How to use Python and BeautifulSoup to Screen Scrape a Web Page and Store in SQL Server

By:   |   Updated: 2023-10-30   |   Comments (1)   |   Related: > Python


Problem

I want to programmatically find, navigate around, and enumerate content from web pages. My goal is to eventually migrate selected content from these pages to SQL Server databases. However, at this point, I am still trying to figure out how to programmatically access content on web pages. Please present some code samples that target database professionals with limited prior exposure to HTML.

Solution

BeautifulSoup is one of several screen scraping packages for web pages. The BeautifulSoup library can be imported into Python to programmatically find, navigate, and enumerate HTML elements on web pages. This kind of functionality enables the automated retrieval of content from the internet because web content often resides in HTML elements. Gathering data from web pages can serve many purposes, including retrieving retail prices from different websites, getting weather information for a database, or collecting data about financial securities.

This tip builds on an earlier one that introduces the basics of web scraping with Python 3.10 and BeautifulSoup 4. The prior tip covers how to download and install Python and BeautifulSoup. It also shows how to read and search a web page manually. Additionally, it shows how to explore HTML elements on a web page. However, the prior tip does not present any code to programmatically find, navigate, and enumerate HTML elements on a web page. This current tip presents several code samples that aim to help SQL Server professionals get started writing Python code to examine programmatically the HTML content on a web page. To further build on the prior tip, this tip processes the same source URL as in the prior tip, which is on my author page at MSSQLTips.com (https://www.mssqltips.com/sqlserverauthor/57/rick-dobson/).

Enumerating div Elements with a Class Attribute

The initial script for this tip shows how to print a subset of HTML div elements on a web page. The following script has two main parts. The two parts are separated by a row of Python comment markers (#).

  • The top part appears in all the sample scripts in this tip because all scripts in this tip begin by pulling HTML from the same web page. This part starts by importing the requests library and the BeautifulSoup 4 library.
    • The requests library allows you to make a request from a web page
      • In this tip, the myURL string variable points to my author page at MSSQLTips.com. By switching the myURL string variable assignment, you can programmatically gather content about the articles of other authors at MSSQLTips.com
      • The get method can send a request to a web server for the HTML content on a web page, such as the one assigned to myURL
    • The BeautifulSoup function extracts the content returned by the get method and parses it with the BeautifulSoup html.parser.

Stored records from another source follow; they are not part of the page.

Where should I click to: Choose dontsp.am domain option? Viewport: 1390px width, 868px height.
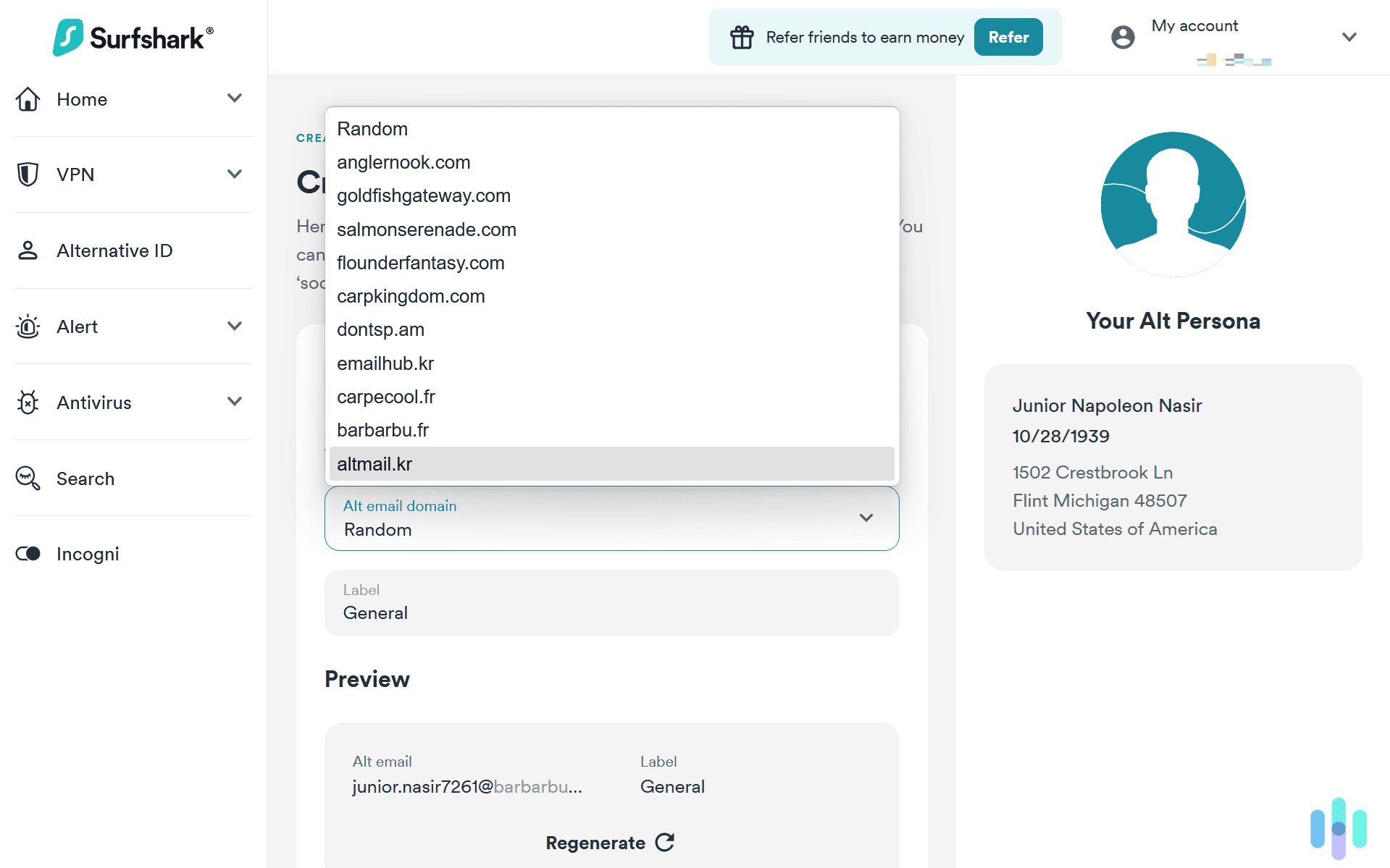point(380,329)
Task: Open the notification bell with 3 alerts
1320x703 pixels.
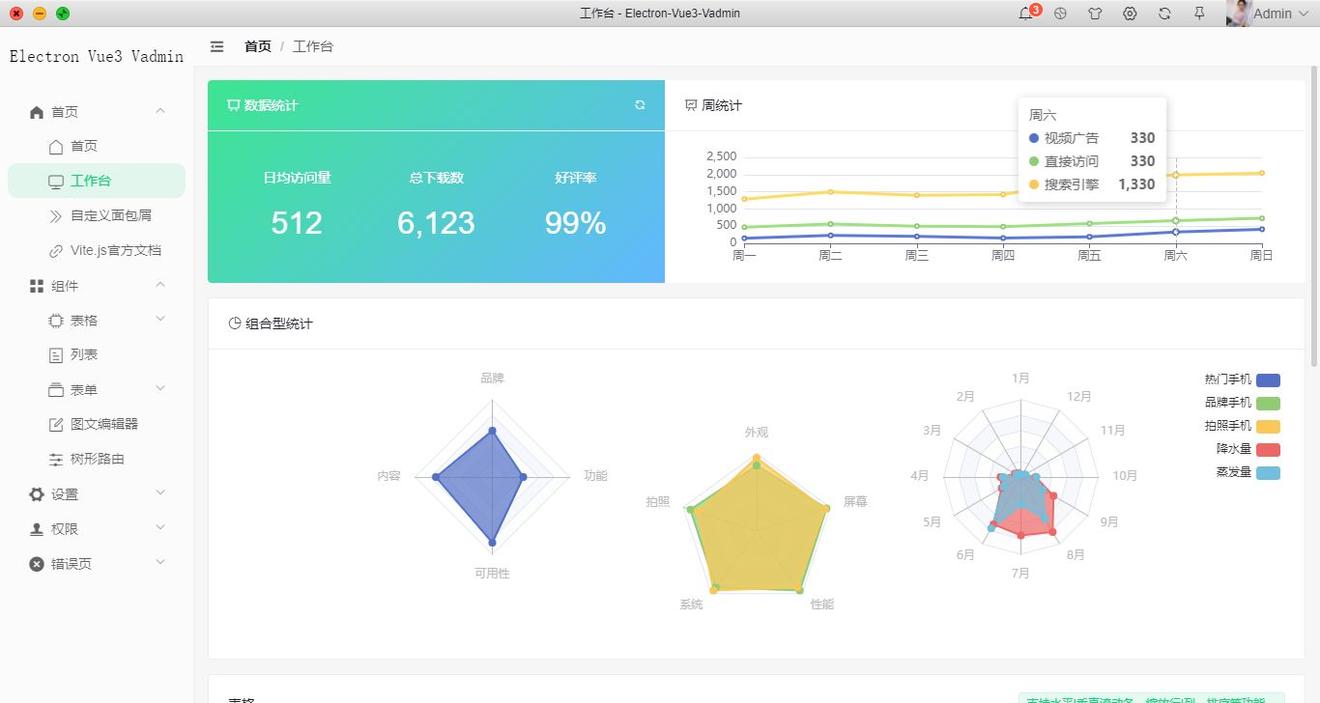Action: 1026,14
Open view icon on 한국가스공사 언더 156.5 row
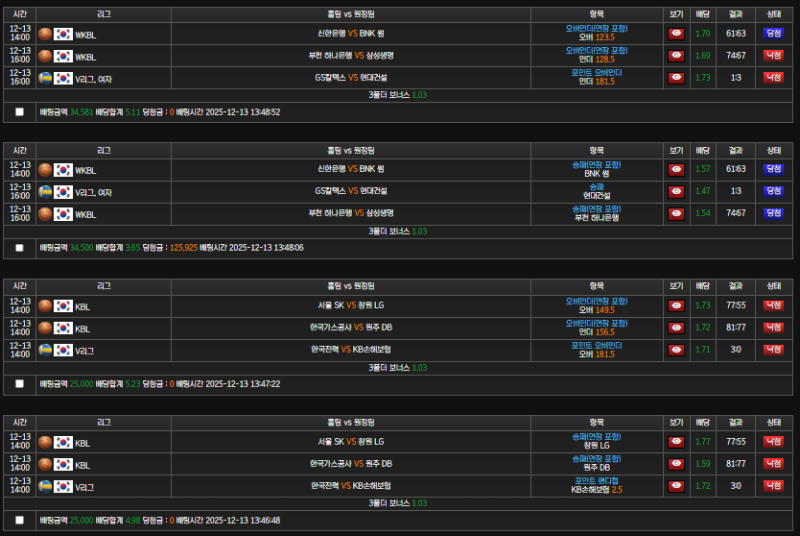 click(676, 327)
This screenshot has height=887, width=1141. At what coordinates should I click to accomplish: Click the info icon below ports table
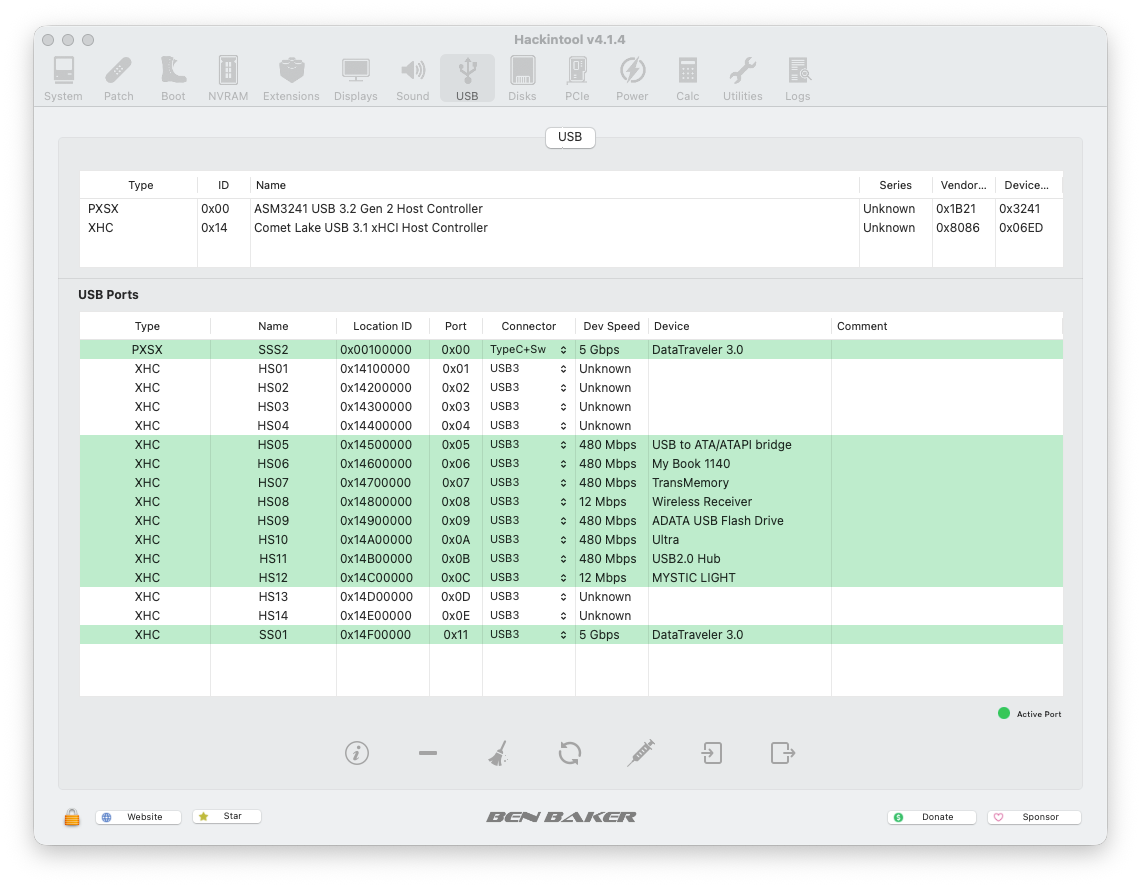click(357, 753)
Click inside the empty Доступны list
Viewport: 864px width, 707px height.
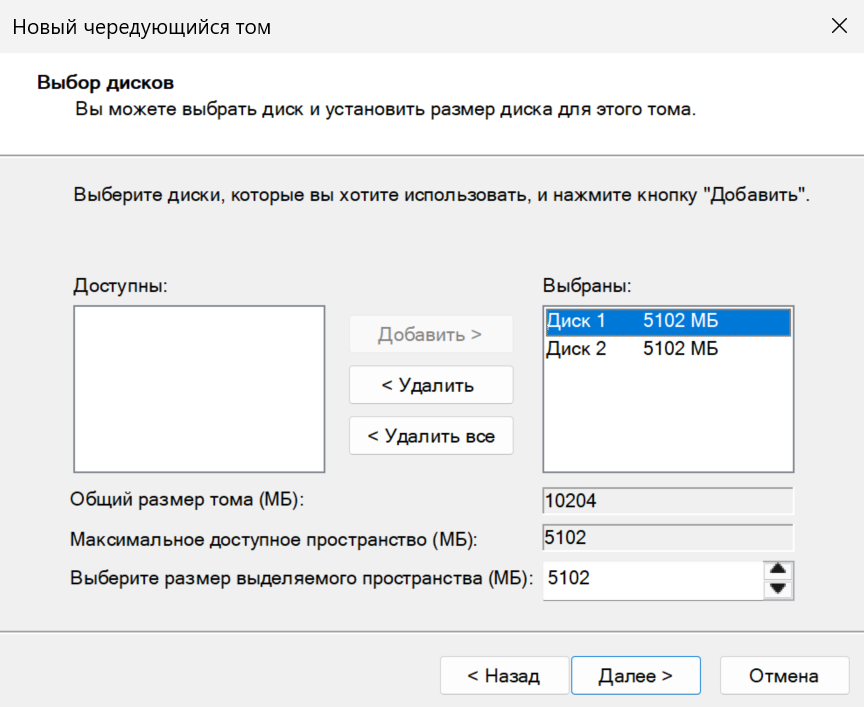[x=199, y=388]
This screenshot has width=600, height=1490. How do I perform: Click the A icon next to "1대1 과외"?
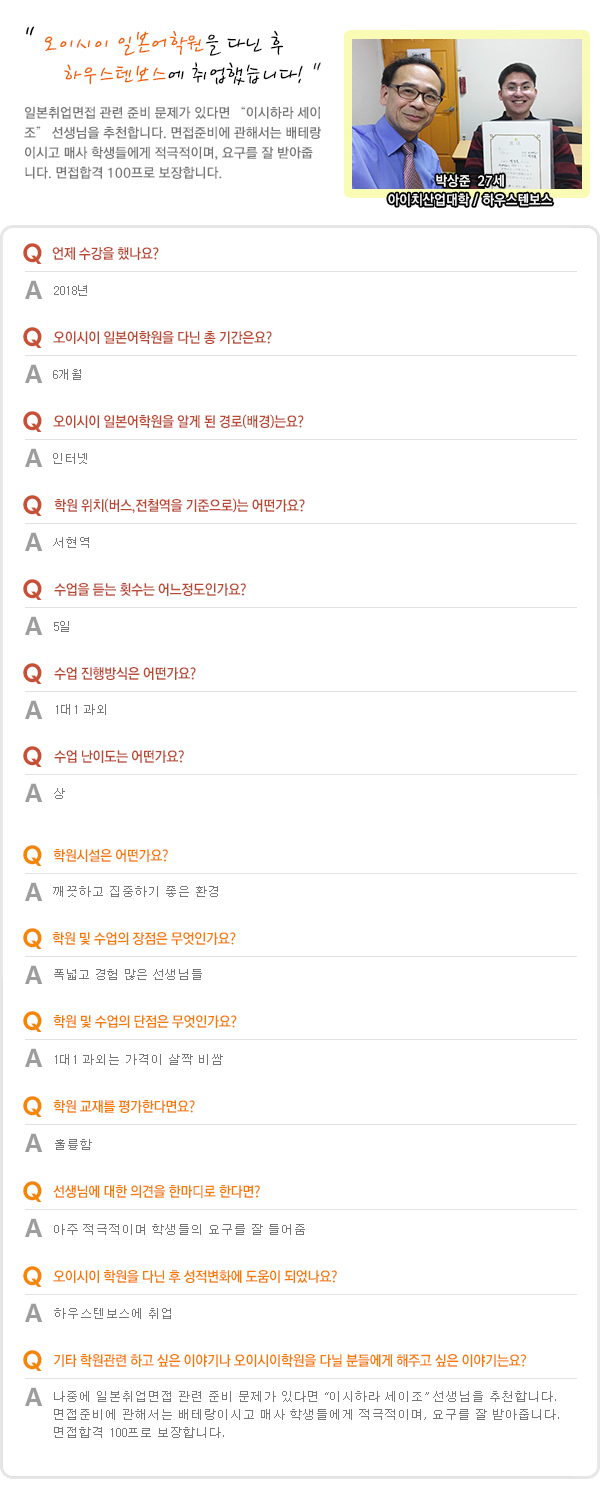(x=34, y=710)
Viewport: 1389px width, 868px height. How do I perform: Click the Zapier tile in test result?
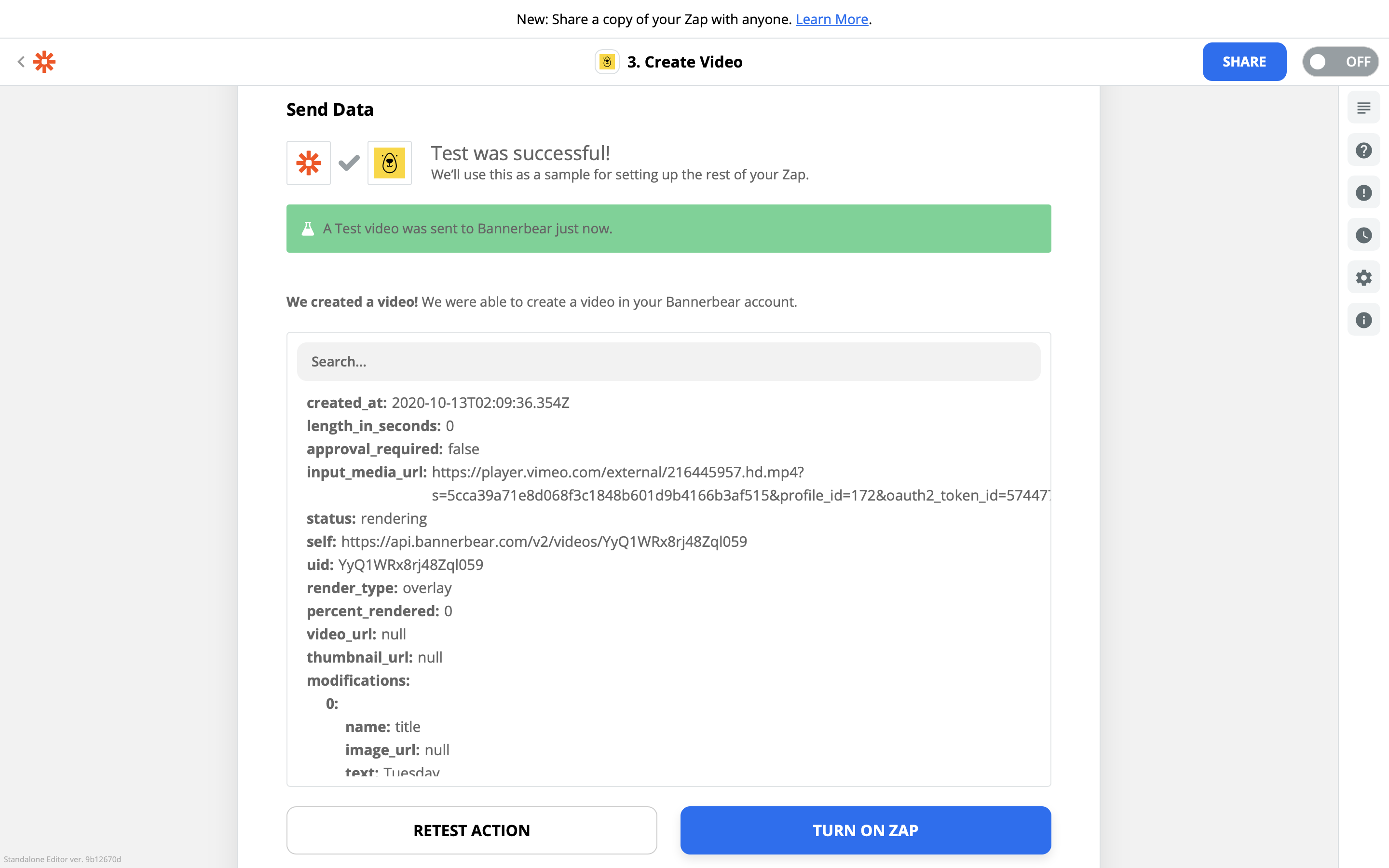tap(308, 163)
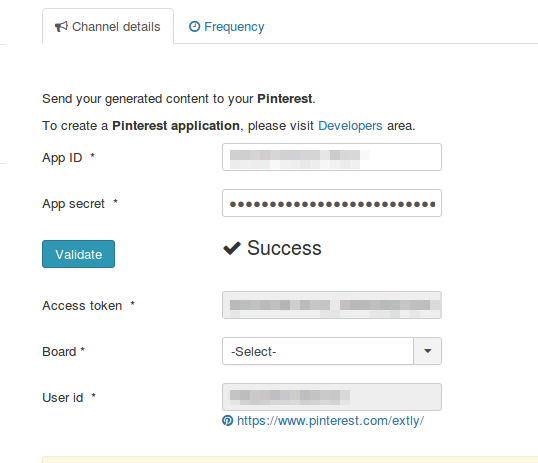The image size is (538, 463).
Task: Click the megaphone icon on Channel details tab
Action: 61,26
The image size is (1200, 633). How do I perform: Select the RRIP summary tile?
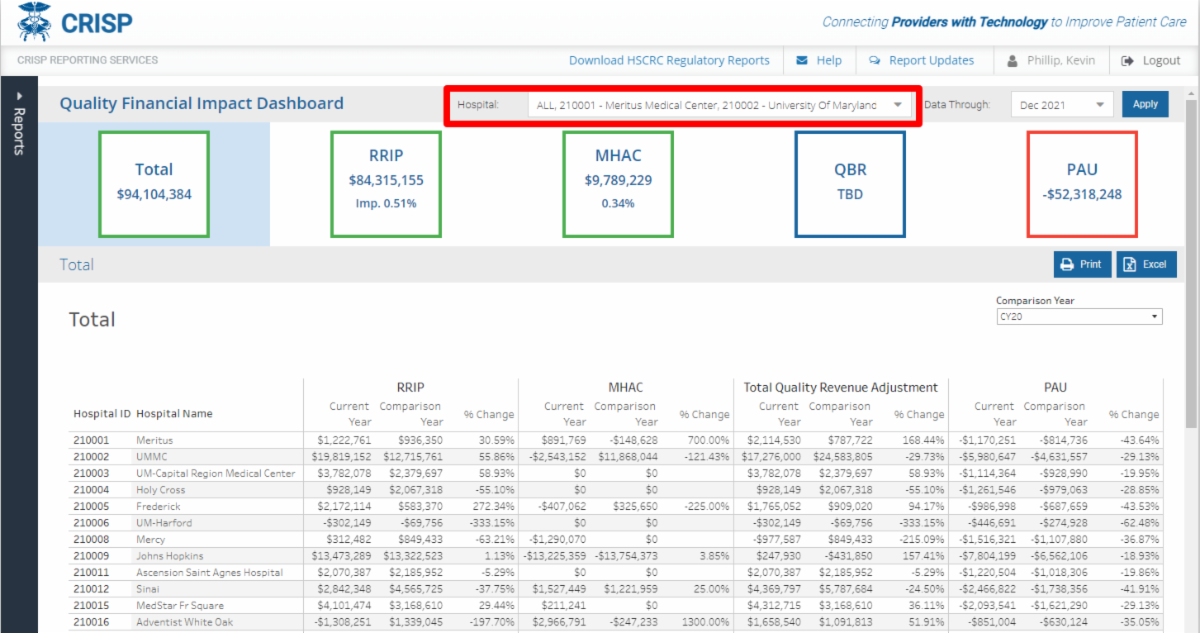click(x=386, y=184)
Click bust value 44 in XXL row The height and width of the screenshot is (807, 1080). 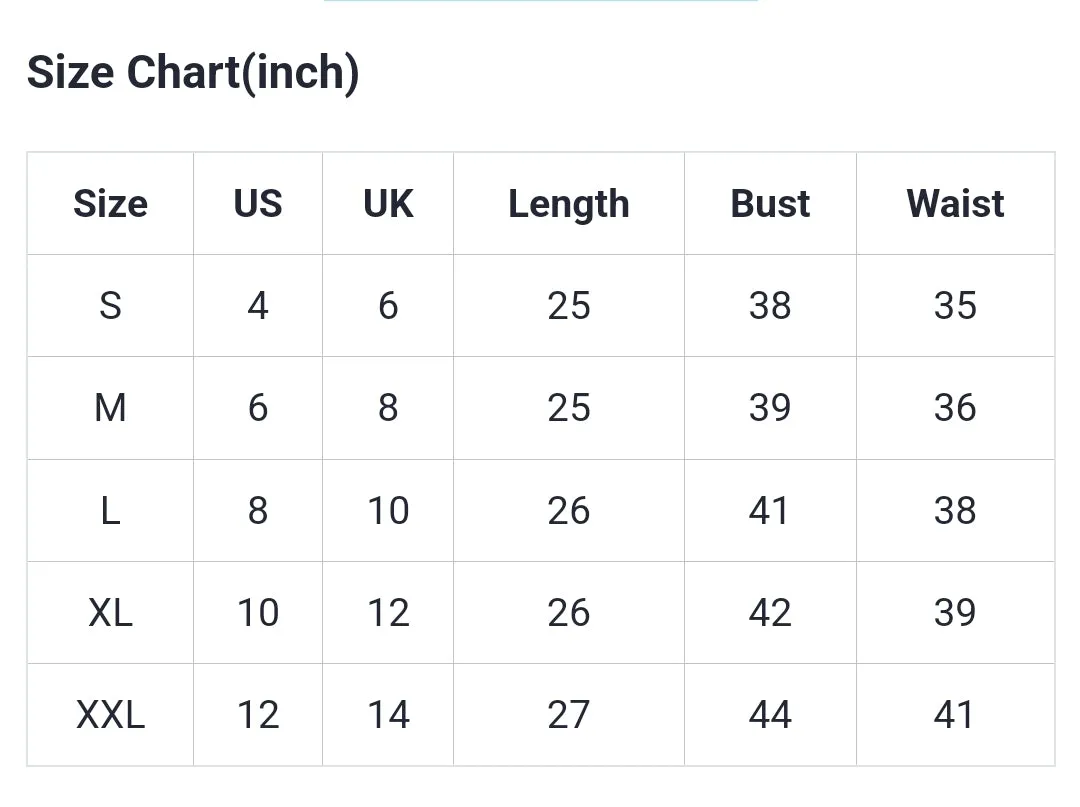[770, 715]
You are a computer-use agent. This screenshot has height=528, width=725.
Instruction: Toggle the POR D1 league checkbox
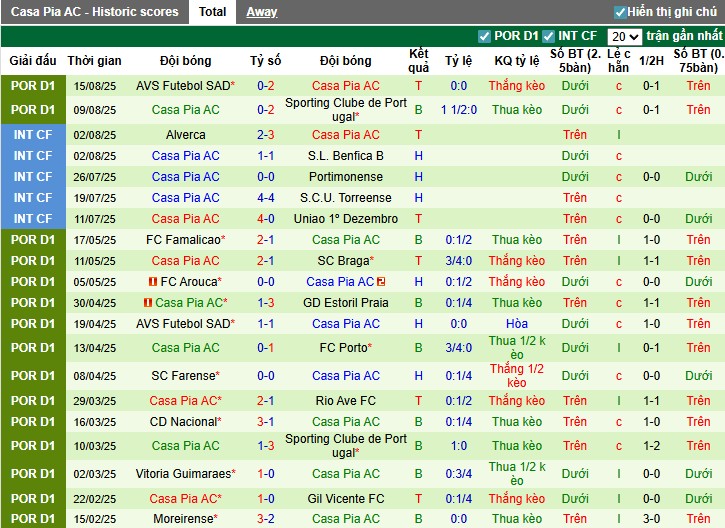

The result is saved in a BeautifulSoup object named soup
  • The bottom part performs functions that are specific to the first script
    • The second part begins by invoking the find_all() method on the soup object. The find_all() method has two parameter assignments in the example below
      • The first parameter for the find_all() method designates a type of HTML element (div) for which to find instances. The div element is an HTML container for other HTML elements
      • The second parameter assigns a value to the class attribute. The class attribute serves as an identifier for HTML elements
      • Both find_all() parameter assignments function similarly to where clause criteria in a T-SQL select statement. For example, the find_all() method in the following script only returns HTML div elements that have a class attribute value of tabcontent
      • Additionally, the code sample uses _= to discard the return value from the find_all() method because the expression is only meant to assign the result to the div_elements object, which contains the div elements in soup matching the criteria for the soup_all() function call
    • After the find_all() method populates the div_elements object, a for loop iterates through each div element in the div_elements object
      • The for loop prints each div element in div_elements preceded by three header lines and followed by three trailer lines
      • The lines before and after each div element mark the beginning and end of successive div elements returned by the find_all() method
#Prepared by Rick Dobson for MSSQLTips.com
 
#reference libraries
import requests
from bs4 import BeautifulSoup
 
#assign a url to myURL
myURL = "https://www.mssqltips.com/sqlserverauthor/57/rick-dobson/"
 
#get url content
r = requests.get(myURL)
 
#parse HTML code
soup = BeautifulSoup(r.content, 'html.parser')
 
##################################################################
 
# Find all the div elements with the class name "tabcontent".
div_elements = soup.find_all()("div", class_="tabcontent")
 
# Print the div elements to the console
# with start and end markers for each div element
for div_element in div_elements:
    print ()
    print ('      start of div element with tabcontent class')
    print ()
    print(div_element)
    print ()
    print ('      end of div element with tabcontent class')
    print ()

Here is an excerpt from the IDLE Shell window. Recall from the predecessor tip that IDLE is an integrated development environment for Python scripts, much like SQL Server Management Studio is an integrated development environment for T-SQL scripts. The script returns seven div elements. The excerpt below shows the second and third div elements.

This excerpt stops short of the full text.